• PROBLEM TO SOLVE:
Pictures are to be left out, and only the lines from the one containing "[Angels Fancy Dress on Twitter] (795, 1066)" through the last line of the data are to be returned exactly.

• PROVIDED INFORMATION:
============================================================

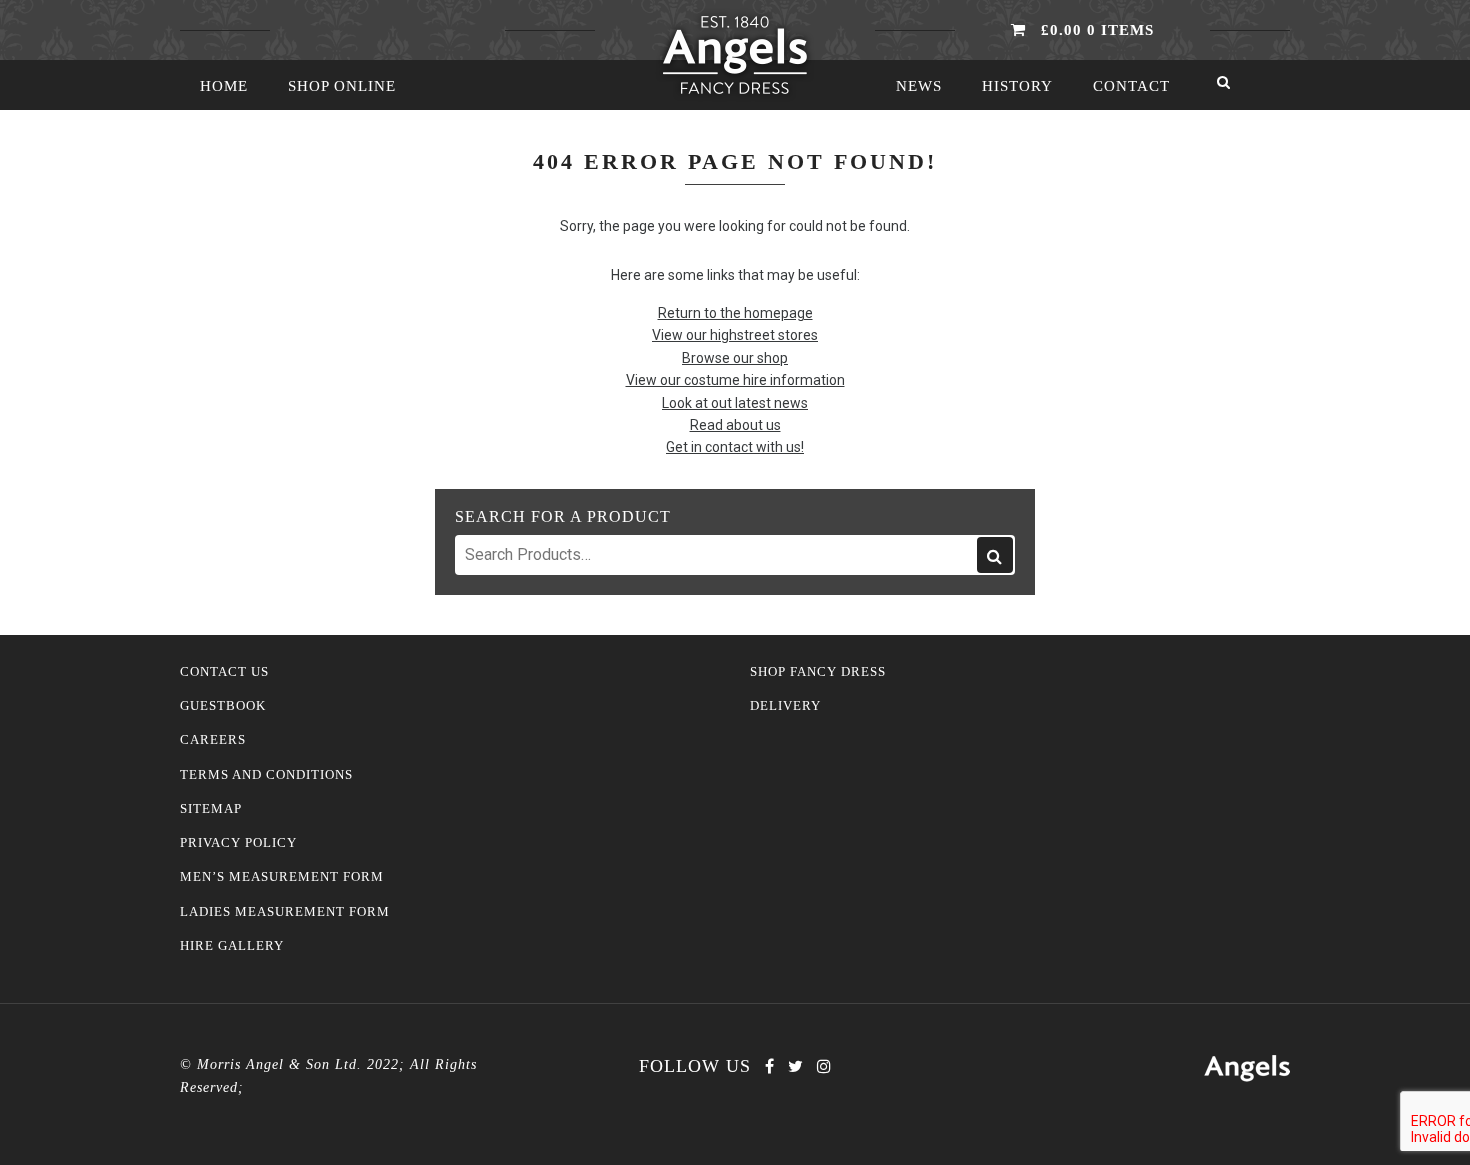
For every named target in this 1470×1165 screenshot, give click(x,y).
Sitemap (211, 809)
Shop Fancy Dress (818, 672)
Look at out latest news (735, 403)
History (1017, 86)
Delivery (785, 706)
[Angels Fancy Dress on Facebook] (769, 1066)
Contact (1131, 86)
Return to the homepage (735, 313)
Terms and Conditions (266, 775)
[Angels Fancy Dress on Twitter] (795, 1066)
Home (224, 86)
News (919, 86)
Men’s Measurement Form (282, 877)
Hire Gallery (232, 946)
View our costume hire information (735, 380)
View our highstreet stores (735, 335)
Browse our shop (735, 358)
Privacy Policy (238, 843)
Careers (213, 740)
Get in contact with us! (735, 447)
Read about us (735, 425)
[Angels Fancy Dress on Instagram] (824, 1066)
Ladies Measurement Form (285, 912)
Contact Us (224, 672)
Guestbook (223, 706)
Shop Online (342, 86)
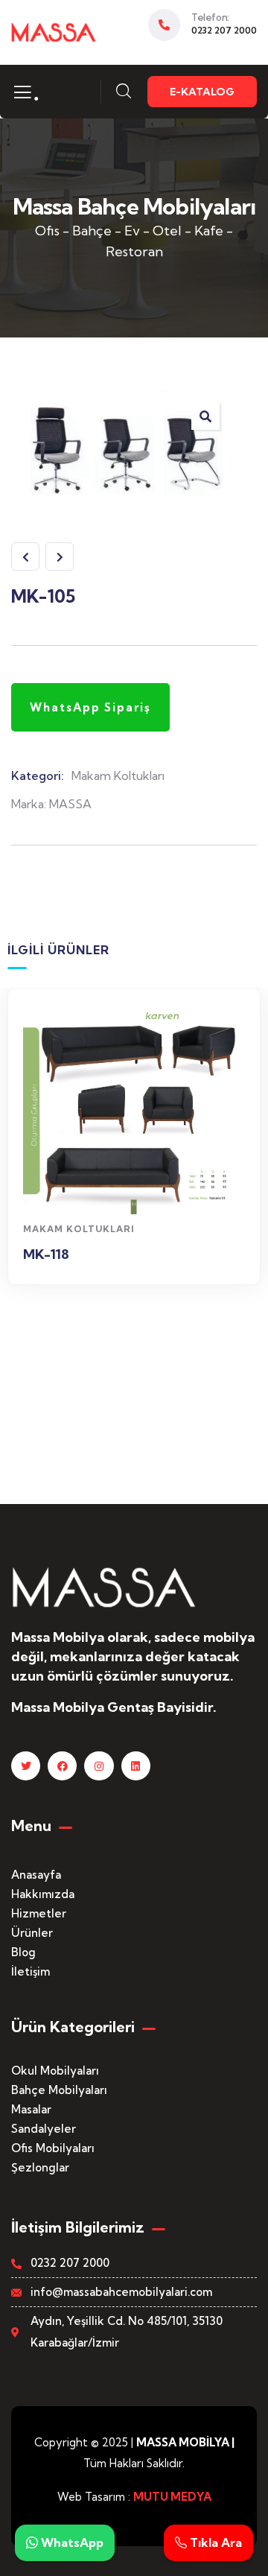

============================================================

• WORKED SOLUTION:
[Angels Fancy Dress on Twitter] (795, 1066)
Home (224, 86)
News (919, 86)
Men’s Measurement Form (282, 877)
Hire Gallery (232, 946)
View our costume hire information (735, 380)
View our highstreet stores (735, 335)
Browse our shop (735, 358)
Privacy Policy (238, 843)
Careers (213, 740)
Get in contact with us! (735, 447)
Read about us (735, 425)
[Angels Fancy Dress on Instagram] (824, 1066)
Ladies Measurement Form (285, 912)
Contact Us (224, 672)
Guestbook (223, 706)
Shop Online (342, 86)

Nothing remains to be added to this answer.